Defending a title is a hard thing to do.
For the Xavier women’s basketball team (8-14, 3-7 Atlantic 10) the odds of repeating as A-10 champs are slim to none.
The thought was probably never in the team’s itinerary this season, after losing six letterman from last year’s Cinderella squad which reached the Elite Eight of 2001 NCAA Tournament.
This year the Musketeers return one starter in Reetta Piipari, who is averaging 12.5 points per game. Lone senior Shavon Bell (10.1ppg) and junior guard Amy Waugh (14.9 ppg), both reserves last season, are the only players with experience. The rest of the squad consists of five freshman and three sophomores.
“We have young leadership and we just expected them to lead a very young team,” coach Melanie Balcomb said. “They were the support role for the five seniors I had last season. Now we try to tell them they have to take a lot of the leadership role.”
Temple will travel to Xavier this weekend as part of an Ohio roadtrip. Temple plays at Dayton Friday and Xavier Sunday.
Xavier is faced this year with the task of rebuilding. It posted a school-best 31-3 record and rolled past national powerhouse Tennessee in the NCAA Sweet 16 last year.
Nicole Levandusky, Jennifer Phillips and Taru Tuukkanen were the core of last seasons’ A-10 championship squad and accounted for 65 percent of the teams’ scoring. All three were selected in the 2001 WNBA Draft.
“The tough part is we did so well last year that freshman felt they had big shoes to fill and they felt a lot of pressure to live up to [that],” Balcomb said.
But she knew what would be in store for her team this season, despite last year’s success. Xavier has had four separate losing streaks this season, including a stretch of four conference losses to teams they dominated last year.
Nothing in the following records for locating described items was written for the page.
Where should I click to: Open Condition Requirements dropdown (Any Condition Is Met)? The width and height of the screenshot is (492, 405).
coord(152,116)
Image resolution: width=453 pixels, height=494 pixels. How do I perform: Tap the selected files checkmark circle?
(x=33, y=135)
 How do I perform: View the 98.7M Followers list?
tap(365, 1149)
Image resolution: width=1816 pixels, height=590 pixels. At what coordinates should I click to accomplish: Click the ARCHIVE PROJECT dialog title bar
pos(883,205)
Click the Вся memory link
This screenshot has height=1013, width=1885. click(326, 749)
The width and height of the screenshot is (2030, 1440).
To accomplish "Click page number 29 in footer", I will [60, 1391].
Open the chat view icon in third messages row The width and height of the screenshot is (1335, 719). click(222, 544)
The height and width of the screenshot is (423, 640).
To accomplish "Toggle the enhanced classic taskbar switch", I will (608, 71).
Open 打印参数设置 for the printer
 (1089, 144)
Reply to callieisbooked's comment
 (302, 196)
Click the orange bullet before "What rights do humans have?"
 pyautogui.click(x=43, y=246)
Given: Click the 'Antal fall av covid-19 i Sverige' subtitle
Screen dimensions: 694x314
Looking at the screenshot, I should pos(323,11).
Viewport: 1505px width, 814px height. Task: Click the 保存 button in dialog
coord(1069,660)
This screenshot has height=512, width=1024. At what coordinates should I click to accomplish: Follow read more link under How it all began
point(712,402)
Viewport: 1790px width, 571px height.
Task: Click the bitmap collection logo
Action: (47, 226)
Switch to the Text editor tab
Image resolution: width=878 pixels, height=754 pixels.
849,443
The price for success has been painful so far for the Musketeers, who had to fulfill a hefty preseason schedule after the national schedule they built up for last season’s squad. The team went 5-7 in and out of conference play this season.
The Musketeers have won the last five meetings against the Owls, but this year’s match up will be much different.
“I know they have so many players returning and have improved so much from last year, and I look for them to be very strong and athletic,” Balcomb said of Temple.
“I’m sure they’re very good defensively, pressuring and trapping and creating a lot of turnovers.
“I know they’re very hungry to win this year so going in against them we know they’re going to be very aggressive and we’re going to have to take care of the basketball. They’re only going to get better.”
That they are.
The Owls have done a complete 180 and have seasoned themselves as being one of the most dominant teams in the conference this season.
It’s ironic how the roles have switched for Xavier and Temple this season. The Musketeers are tumbling through rebuilding and growing pains with a squad full of freshmen, while Temple continues to feed off of its senior leadership.
Temple also has the tools and experience needed to make an A-10 tournament run. And Coach Dawn Staley did a fine job with the non-conference scheduling in facing top caliber opponents.
Temple was 6-6 in those games, while competing at the highest level outside of their environment and comfort zone could help them keep their poise come tournament time.
Still, despite Xavier’s unsuccessful reign, Staley knows that every game counts and in A-10 games, records are often pushed to the side.
“Huge,” said Staley of the Ohio road trip. “I think it’s huge and most important that we take one game at a time and we don’t have a let down like we did at St. Bonaventure. So we have to keep our players focused on one game at a time and see where it takes us.”
Some of the Owls who have been around in the Xavier glory days aren’t sure what to expect this weekend.
“I don’t know who they have anymore,” said senior center Lisa Jakubowicz, who is familiar with the Xavier squads of the past and their dominating frontcourt. “So I guess I’m going to have to take it how I see it.”